SUPPLIED MATERIAL —
§ §

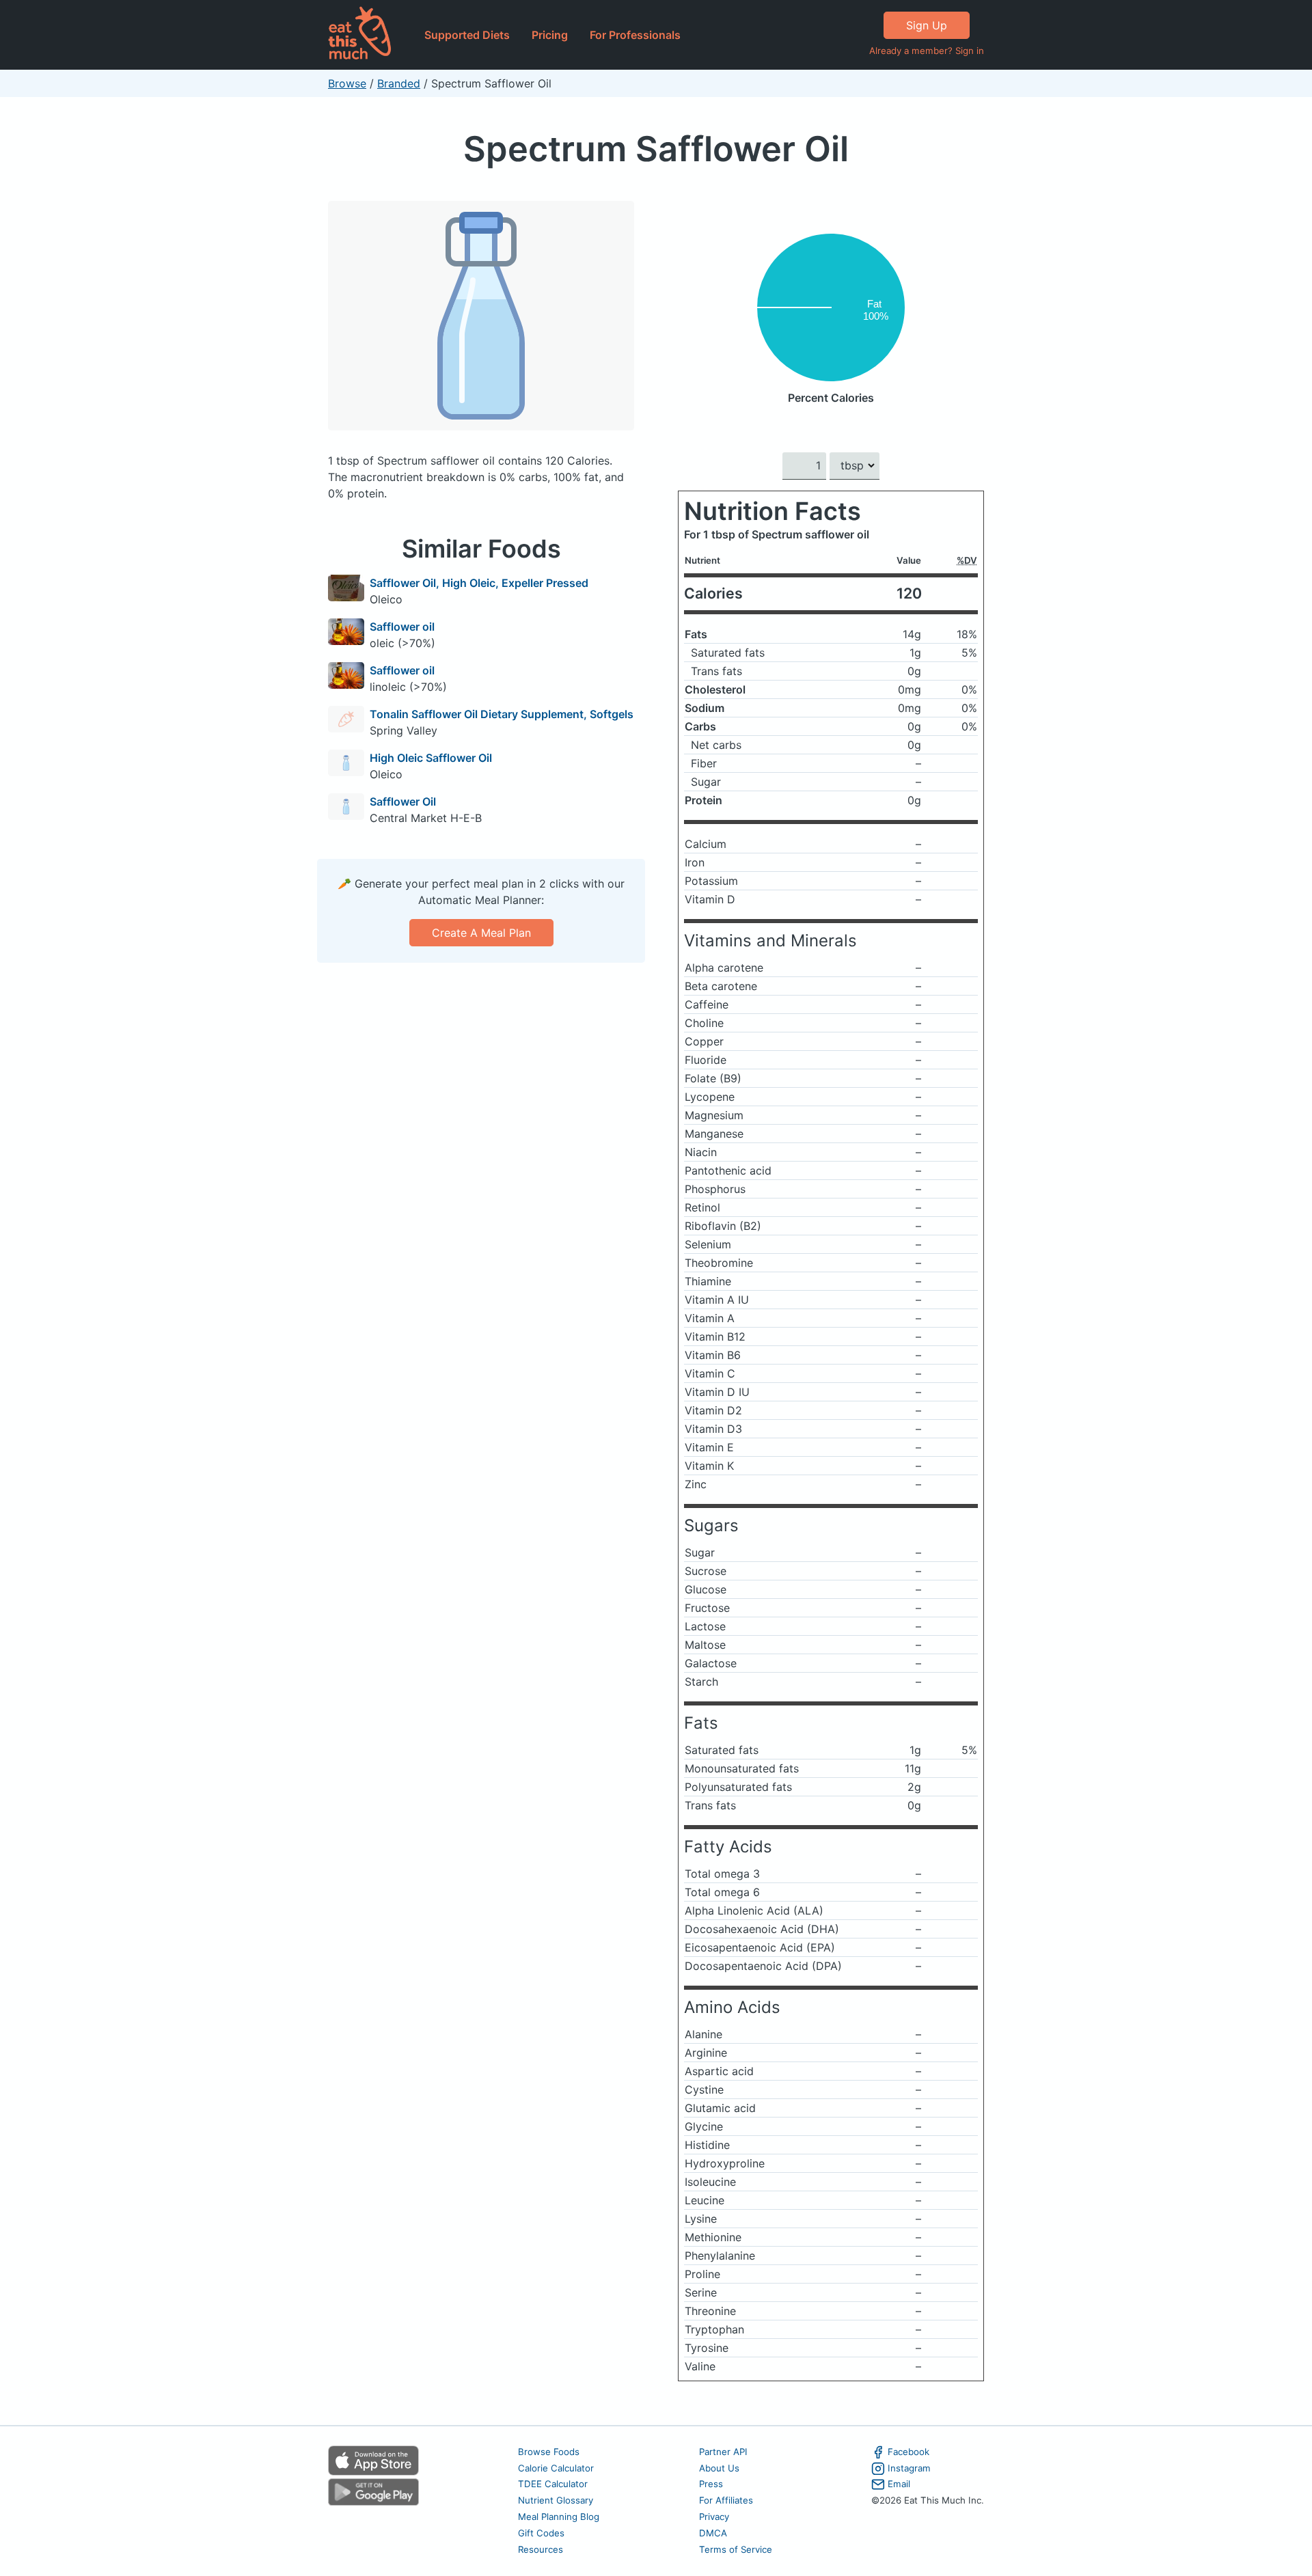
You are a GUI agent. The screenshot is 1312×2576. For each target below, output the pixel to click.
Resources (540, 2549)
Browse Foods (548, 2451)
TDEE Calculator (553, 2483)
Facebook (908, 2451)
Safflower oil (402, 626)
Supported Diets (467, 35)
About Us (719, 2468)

§ §

AIM OF THE TASK —
Omit each picture, then return all of the listing exactly as it stands.

FINAL ANSWER —
You are a GUI agent. The screenshot is 1312×2576. For each target below, output the pixel to click.
Resources (540, 2549)
Browse Foods (548, 2451)
TDEE Calculator (553, 2483)
Facebook (908, 2451)
Safflower oil (402, 626)
Supported Diets (467, 35)
About Us (719, 2468)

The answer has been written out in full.